# DIRECTIONS
Please keep to the lines below from the one with "Given: Open the Contraception category" through the one with "The width and", and restate them word for word, ends included.

SUPPLIED RECORDS section start

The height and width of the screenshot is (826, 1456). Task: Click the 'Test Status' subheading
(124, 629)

SUPPLIED RECORDS section end
SUPPLIED RECORDS section start

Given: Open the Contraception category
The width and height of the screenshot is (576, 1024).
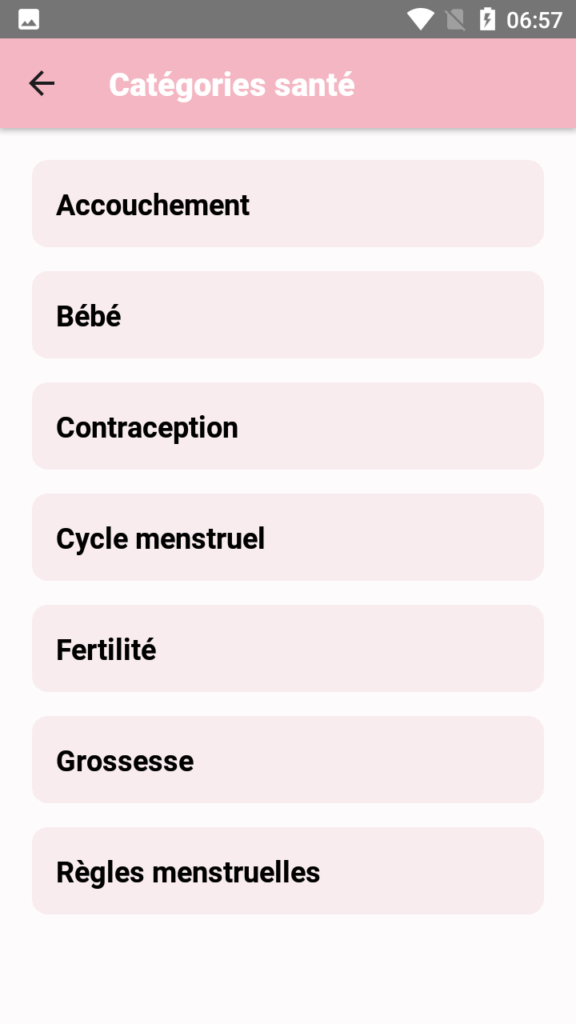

SUPPLIED RECORDS section end
SUPPLIED RECORDS section start

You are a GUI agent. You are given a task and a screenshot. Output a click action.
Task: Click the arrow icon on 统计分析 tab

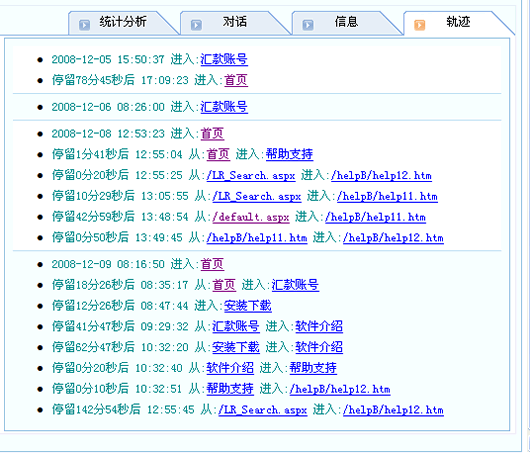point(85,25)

SUPPLIED RECORDS section end

# OUTPUT
Given: Open the Contraception category
The width and height of the screenshot is (576, 1024).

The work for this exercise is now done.